> _Texte source_

'''

4        Le 17 novembre 2006, l’OHMI a notifié un refus provisoire ex officio de protection de la marque en cause dans la Communauté européenne, conformément à l’article 5 du protocole relatif à l’arrangement de Madrid concernant l’enregistrement international des marques, adopté à Madrid le 27 juin 1989 (JO 2003, L 296, p. 22), à la règle 17, paragraphes 1 et 2, du règlement d’exécution commun à l’arrangement de Madrid concernant l’enregistrement international des marques et au protocole relatif à cet arrangement ainsi qu’à la règle 113 du règlement (CE) n° 2868/95 de la Commission, du 13 décembre 1995, portant modalités d’application du règlement (CE) n° 40/94 du Conseil sur la marque communautaire (JO L 303, p. 1), tel que modifié, pour tous les produits couverts par l’enregistrement international désignant la Communauté. Le motif invoqué était l’absence de caractère distinctif de la marque en cause au sens de l’article 7, paragraphe 1, sous b), du règlement (CE) n° 40/94 du Conseil, du 20 décembre 1993, sur la marque communautaire (JO 1994, L 11, p. 1), tel que modifié [devenu article 7, paragraphe 1, sous b), du règlement (CE) n° 207/2009 du Conseil, du 26 février 2009, sur la marque communautaire (JO L 78, p. 1)].

'''

> _Informations fournies_
'''

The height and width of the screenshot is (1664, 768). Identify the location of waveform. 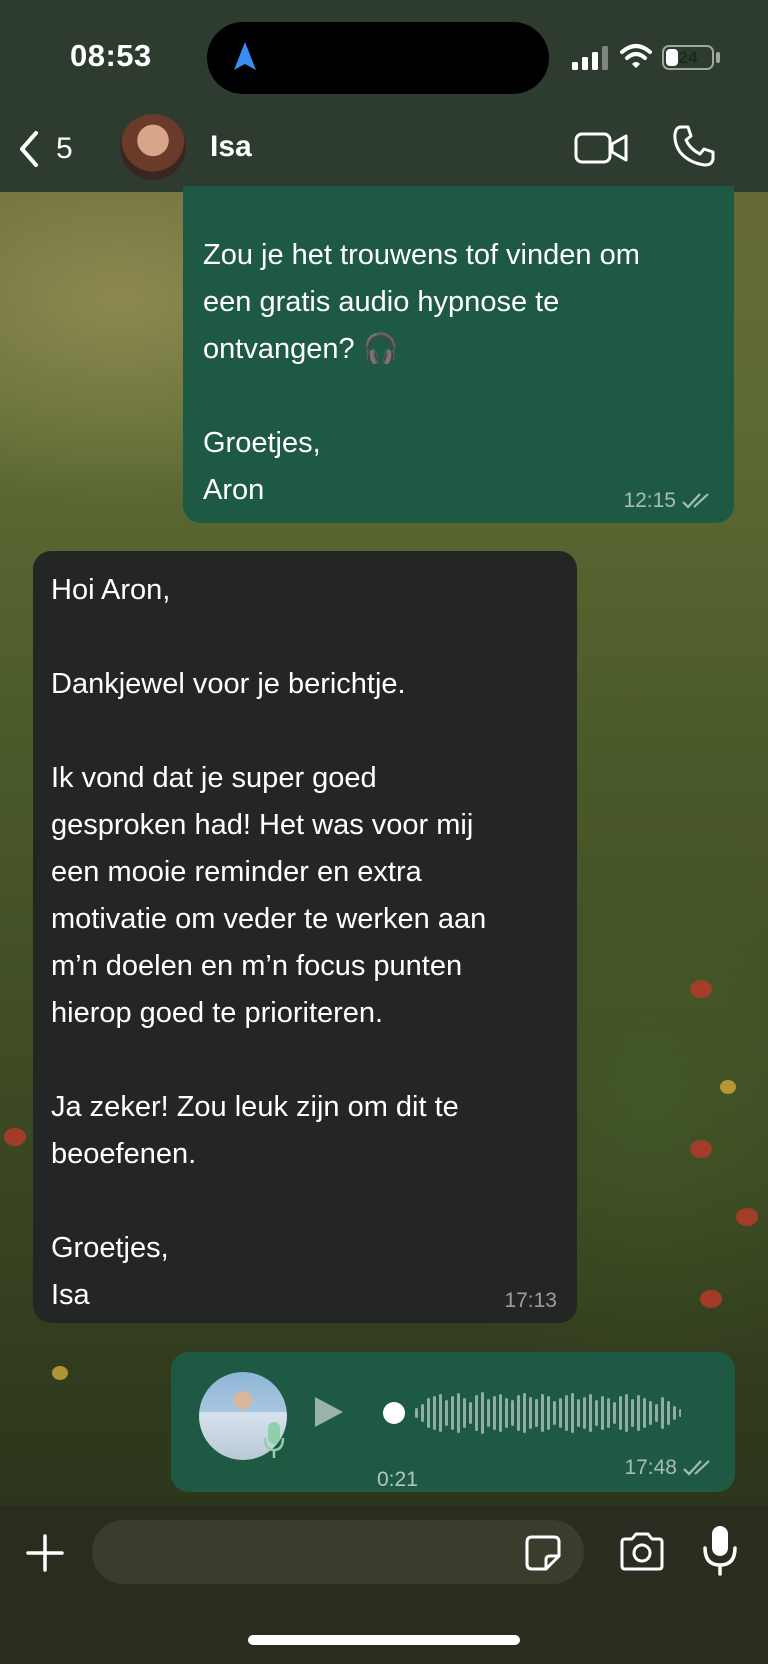
(546, 1413). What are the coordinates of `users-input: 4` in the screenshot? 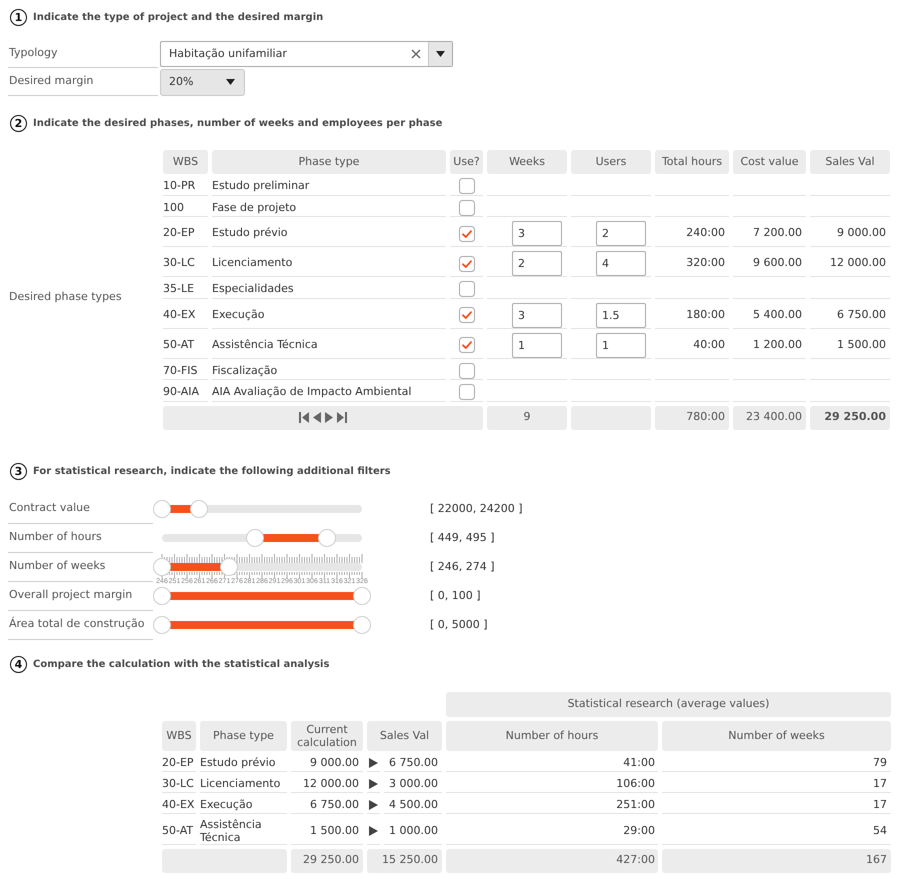 It's located at (621, 264).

'''

> _Liste des tâches_
[1] Répondez aux questions suivantes à partir du passage sur le refus de protection de la marque :
(a) À quelle date l'OHMI a-t-il notifié le refus provisoire de protection ?
(b) À quelle date le protocole relatif à l'arrangement de Madrid a-t-il été adopté ?
(c) Quel motif a été invoqué pour ce refus ?
[2] Poursuivez le passage sur le refus de protection de la marque en reprenant juste après sa dernière phrase.

> _Réponses par tâche_
[1]
(a) Le 17 novembre 2006.
(b) Le 27 juin 1989.
(c) L'absence de caractère distinctif de la marque en cause, au sens de l'article 7, paragraphe 1, sous b), du règlement (CE) n° 40/94.

[2]
5        Le 12 décembre 2006, Heinrich Deichmann-Schuhe a indiqué que, selon elle, le signe litigieux ne constituait pas une caractéristique usuelle d’une chaussure, orthopédique ou autre, mais une marque figurative abstraite.

6        Par décision du 22 janvier 2007, l’examinateur a refusé la protection de la marque en cause dans la Communauté pour tous les produits couverts par l’enregistrement international désignant la Communauté, au motif que la marque en cause était dépourvue de caractère distinctif au sens de l’article 7, paragraphe 1, sous b), du règlement n° 40/94.

7        Le 24 janvier 2007, Heinrich Deichmann-Schuhe a informé l’examinateur que la reproduction des pages 4 à 6 et 8 de la décision du 22 janvier 2007 était de mauvaise qualité et que les signes apparaissant dans lesdites pages ne pouvaient pas être reconnus. Elle a demandé que lui soit transmise la version électronique de la décision de l’examinateur. L’OHMI lui a en conséquence envoyé une version électronique de ladite décision.

8        Le 2 février 2007, Heinrich Deichmann-Schuhe a formé un recours contre la décision de l’examinateur du 22 janvier 2007 auprès de l’OHMI, au titre des articles 57 à 62 du règlement n° 40/94 (devenus articles 58 à 64 du règlement n° 207/2009).

9        Par décision du 3 avril 2009 (ci-après la « décision attaquée »), la quatrième chambre de recours de l’OHMI a rejeté le recours.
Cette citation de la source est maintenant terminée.